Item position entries
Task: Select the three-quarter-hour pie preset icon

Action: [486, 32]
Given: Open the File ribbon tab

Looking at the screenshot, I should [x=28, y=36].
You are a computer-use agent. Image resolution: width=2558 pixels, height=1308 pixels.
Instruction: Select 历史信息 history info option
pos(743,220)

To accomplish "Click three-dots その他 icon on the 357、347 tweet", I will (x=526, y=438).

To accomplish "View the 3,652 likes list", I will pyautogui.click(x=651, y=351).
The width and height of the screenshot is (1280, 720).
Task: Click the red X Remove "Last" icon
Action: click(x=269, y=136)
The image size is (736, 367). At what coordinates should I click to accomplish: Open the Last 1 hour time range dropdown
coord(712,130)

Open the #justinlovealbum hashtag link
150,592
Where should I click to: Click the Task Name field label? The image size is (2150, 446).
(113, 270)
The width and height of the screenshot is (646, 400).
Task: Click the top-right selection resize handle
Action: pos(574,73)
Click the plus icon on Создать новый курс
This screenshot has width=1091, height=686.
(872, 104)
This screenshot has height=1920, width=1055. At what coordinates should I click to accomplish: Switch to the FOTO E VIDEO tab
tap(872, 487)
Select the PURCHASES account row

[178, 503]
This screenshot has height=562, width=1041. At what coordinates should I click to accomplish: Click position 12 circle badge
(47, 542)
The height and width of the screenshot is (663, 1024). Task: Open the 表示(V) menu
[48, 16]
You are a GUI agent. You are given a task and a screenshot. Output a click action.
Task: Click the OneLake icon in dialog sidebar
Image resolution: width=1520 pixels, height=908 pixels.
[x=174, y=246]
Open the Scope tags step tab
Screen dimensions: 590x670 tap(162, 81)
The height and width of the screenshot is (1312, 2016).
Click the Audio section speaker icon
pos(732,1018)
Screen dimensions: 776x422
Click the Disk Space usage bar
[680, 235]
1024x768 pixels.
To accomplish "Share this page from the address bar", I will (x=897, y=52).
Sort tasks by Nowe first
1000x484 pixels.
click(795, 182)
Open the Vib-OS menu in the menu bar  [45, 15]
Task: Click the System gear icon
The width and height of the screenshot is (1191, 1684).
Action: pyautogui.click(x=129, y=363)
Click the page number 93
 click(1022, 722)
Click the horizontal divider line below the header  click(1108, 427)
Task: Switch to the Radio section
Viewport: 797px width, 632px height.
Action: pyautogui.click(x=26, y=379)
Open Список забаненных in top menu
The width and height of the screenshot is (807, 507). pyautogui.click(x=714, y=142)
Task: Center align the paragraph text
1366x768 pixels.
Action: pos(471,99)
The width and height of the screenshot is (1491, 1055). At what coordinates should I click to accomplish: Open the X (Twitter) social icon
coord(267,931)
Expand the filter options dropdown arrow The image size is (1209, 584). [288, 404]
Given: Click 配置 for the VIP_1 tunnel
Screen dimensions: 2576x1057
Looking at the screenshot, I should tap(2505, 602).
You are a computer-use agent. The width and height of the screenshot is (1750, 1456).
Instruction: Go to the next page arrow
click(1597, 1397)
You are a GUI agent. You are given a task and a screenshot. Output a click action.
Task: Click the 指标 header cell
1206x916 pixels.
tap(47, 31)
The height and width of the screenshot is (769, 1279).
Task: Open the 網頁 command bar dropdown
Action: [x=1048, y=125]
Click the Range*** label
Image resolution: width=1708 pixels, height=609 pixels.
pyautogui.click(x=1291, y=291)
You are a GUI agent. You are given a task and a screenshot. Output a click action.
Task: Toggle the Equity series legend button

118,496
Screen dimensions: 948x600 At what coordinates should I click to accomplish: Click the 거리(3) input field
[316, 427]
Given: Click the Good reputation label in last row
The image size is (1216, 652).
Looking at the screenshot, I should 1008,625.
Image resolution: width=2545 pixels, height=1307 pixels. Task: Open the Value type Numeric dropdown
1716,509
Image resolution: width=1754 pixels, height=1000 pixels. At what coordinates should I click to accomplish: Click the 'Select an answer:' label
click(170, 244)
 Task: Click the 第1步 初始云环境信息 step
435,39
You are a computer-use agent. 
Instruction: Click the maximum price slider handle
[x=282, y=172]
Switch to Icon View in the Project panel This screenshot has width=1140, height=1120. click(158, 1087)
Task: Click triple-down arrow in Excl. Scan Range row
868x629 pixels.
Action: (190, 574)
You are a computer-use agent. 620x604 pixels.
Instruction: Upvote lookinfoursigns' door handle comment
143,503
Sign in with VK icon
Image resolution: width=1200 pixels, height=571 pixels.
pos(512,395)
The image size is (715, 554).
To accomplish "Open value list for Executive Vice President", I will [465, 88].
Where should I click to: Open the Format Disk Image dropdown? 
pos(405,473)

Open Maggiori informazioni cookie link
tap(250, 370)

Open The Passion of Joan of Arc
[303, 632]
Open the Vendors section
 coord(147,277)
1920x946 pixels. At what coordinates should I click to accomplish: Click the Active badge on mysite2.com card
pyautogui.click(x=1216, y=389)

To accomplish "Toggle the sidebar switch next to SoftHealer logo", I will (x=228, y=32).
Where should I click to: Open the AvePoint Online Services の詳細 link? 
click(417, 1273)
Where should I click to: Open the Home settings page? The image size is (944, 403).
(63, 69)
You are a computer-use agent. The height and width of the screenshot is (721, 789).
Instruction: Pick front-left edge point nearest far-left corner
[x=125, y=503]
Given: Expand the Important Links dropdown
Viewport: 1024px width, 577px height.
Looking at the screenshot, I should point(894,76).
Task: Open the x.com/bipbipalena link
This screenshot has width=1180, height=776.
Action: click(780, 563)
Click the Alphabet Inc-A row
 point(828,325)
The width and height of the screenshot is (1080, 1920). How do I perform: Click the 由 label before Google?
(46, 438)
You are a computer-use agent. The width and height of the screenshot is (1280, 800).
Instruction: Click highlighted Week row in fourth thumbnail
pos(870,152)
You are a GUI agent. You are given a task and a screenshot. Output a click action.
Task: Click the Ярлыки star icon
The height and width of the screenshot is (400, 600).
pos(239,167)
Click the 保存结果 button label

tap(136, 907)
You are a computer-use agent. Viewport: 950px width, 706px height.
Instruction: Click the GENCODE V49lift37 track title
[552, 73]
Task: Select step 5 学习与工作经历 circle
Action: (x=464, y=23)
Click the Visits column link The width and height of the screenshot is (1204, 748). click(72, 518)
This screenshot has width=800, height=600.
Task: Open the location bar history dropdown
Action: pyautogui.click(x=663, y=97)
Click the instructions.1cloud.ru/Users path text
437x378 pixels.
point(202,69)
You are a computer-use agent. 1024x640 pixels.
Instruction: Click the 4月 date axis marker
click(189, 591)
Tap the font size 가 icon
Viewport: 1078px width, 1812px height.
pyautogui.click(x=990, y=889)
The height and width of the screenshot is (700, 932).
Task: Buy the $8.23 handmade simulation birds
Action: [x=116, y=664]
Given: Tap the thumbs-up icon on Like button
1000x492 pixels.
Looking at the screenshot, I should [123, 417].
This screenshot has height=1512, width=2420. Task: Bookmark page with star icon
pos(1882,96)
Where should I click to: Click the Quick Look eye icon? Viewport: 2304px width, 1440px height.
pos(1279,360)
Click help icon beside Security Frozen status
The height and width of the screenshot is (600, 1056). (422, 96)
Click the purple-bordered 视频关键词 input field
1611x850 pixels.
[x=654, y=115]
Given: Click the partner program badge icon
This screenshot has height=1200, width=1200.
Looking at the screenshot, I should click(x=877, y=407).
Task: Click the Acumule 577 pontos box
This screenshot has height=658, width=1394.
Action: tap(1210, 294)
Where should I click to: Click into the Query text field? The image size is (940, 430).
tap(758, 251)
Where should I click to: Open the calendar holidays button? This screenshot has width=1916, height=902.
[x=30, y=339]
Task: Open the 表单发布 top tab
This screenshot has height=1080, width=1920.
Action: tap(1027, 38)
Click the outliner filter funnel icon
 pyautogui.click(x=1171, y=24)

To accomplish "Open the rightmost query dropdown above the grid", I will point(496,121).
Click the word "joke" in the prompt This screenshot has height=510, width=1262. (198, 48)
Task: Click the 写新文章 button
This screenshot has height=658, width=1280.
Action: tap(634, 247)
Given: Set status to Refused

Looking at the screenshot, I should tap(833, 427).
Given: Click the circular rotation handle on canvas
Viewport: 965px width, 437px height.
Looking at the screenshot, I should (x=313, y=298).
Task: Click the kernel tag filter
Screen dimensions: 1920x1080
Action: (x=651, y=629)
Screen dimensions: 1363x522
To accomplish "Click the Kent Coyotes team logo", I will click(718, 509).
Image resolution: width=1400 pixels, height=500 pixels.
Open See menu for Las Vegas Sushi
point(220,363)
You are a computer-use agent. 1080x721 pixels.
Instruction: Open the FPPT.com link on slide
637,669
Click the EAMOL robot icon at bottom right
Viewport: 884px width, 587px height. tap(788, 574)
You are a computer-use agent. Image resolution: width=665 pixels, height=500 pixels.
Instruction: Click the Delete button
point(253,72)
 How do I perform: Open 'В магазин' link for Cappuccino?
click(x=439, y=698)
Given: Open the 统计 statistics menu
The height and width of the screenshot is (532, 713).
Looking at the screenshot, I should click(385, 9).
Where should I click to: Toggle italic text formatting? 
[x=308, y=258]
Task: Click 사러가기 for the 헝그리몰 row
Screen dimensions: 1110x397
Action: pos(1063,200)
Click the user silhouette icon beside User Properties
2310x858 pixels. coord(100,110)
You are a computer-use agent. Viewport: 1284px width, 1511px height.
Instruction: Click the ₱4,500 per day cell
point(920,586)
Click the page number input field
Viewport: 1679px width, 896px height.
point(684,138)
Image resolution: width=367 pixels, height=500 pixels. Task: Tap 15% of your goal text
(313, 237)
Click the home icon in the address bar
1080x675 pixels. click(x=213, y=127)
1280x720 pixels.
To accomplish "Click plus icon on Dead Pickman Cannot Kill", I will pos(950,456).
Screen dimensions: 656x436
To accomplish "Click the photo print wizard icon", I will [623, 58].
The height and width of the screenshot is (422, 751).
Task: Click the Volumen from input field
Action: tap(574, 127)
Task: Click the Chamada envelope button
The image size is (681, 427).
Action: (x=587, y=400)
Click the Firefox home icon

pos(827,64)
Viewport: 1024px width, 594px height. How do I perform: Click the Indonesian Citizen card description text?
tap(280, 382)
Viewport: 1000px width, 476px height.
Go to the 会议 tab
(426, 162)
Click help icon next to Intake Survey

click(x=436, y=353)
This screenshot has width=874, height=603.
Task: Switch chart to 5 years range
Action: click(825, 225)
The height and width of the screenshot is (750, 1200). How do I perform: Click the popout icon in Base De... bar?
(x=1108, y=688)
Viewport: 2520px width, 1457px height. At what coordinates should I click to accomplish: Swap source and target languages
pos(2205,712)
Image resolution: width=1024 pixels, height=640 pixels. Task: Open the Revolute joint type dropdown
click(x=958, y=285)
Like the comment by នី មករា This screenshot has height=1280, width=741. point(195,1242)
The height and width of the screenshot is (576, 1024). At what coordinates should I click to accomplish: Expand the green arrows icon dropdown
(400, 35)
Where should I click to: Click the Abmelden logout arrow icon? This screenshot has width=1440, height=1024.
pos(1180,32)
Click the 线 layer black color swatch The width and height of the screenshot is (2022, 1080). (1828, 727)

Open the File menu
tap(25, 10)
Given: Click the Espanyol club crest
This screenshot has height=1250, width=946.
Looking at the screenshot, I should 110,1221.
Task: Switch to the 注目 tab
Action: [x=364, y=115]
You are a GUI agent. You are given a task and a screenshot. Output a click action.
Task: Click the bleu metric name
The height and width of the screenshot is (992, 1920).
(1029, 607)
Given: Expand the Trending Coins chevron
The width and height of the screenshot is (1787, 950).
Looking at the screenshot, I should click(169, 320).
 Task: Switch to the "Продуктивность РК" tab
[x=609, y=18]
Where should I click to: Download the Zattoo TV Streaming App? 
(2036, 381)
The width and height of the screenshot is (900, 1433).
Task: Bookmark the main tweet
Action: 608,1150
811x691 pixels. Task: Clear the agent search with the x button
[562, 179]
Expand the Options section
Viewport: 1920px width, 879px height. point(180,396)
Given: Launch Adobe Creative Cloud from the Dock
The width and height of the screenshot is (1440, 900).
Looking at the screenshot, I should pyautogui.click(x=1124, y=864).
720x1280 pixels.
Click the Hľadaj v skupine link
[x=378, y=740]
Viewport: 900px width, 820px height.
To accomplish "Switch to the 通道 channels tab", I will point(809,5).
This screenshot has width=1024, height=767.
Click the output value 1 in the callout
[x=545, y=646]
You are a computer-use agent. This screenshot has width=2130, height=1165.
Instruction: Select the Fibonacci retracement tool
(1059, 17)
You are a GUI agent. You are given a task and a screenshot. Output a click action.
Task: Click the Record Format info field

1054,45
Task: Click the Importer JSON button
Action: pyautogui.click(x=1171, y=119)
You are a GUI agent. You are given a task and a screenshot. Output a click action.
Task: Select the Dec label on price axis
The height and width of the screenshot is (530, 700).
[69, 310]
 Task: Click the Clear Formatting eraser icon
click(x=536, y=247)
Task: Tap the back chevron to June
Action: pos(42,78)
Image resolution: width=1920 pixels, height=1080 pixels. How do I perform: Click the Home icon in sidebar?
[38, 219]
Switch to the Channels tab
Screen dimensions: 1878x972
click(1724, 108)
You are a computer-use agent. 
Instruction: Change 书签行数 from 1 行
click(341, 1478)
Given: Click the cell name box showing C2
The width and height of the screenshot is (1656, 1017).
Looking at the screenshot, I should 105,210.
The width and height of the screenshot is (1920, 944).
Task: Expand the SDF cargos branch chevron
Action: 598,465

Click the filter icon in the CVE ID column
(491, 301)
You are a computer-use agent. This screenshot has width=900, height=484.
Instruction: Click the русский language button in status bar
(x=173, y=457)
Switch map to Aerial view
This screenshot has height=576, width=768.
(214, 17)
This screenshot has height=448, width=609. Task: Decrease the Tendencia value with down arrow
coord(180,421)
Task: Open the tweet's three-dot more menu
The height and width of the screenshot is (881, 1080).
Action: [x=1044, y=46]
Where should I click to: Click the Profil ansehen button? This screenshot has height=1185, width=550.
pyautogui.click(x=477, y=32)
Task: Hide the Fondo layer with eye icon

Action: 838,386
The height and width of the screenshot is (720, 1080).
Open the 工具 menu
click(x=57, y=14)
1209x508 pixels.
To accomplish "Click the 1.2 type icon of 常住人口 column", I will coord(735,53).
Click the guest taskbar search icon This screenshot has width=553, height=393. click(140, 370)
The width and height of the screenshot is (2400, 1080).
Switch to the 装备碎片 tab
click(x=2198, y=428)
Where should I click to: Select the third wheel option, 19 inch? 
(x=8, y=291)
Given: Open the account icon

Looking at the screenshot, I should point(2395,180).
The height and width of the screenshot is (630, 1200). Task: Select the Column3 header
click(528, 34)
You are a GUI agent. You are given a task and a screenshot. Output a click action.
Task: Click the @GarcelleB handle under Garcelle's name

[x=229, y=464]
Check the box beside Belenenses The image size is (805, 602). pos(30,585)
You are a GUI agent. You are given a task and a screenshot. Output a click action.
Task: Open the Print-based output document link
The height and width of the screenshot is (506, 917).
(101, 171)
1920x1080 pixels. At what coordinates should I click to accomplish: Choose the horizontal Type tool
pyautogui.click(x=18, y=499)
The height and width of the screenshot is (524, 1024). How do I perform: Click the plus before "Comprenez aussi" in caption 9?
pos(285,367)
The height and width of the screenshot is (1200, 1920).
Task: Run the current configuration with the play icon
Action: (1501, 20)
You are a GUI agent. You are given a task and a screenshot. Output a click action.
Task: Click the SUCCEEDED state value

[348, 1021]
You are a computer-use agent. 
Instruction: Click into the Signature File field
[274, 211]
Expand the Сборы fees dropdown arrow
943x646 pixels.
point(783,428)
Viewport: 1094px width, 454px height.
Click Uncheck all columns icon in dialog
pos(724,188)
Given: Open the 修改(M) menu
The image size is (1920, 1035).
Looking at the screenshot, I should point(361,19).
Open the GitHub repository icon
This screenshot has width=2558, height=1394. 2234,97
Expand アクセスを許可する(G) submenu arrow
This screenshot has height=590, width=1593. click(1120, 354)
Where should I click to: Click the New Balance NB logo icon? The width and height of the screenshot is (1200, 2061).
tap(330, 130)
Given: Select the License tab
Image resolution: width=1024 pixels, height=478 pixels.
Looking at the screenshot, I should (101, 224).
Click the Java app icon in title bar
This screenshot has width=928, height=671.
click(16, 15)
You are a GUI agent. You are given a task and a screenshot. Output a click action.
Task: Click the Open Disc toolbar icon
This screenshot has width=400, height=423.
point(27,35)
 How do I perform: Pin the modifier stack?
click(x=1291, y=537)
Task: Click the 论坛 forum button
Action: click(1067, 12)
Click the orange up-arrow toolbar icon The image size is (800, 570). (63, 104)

Exercise goal
In the part of the material that opens with the line containing "Where should I click to: Toggle" and closes with the line containing "2310x858 pixels. coord(100,110)", swap "italic" for "bold" and write out those lines with nothing else changed.

Result of this exercise
Where should I click to: Toggle bold text formatting? 
[x=308, y=258]
Task: Click 사러가기 for the 헝그리몰 row
Screen dimensions: 1110x397
Action: pos(1063,200)
Click the user silhouette icon beside User Properties
2310x858 pixels. coord(100,110)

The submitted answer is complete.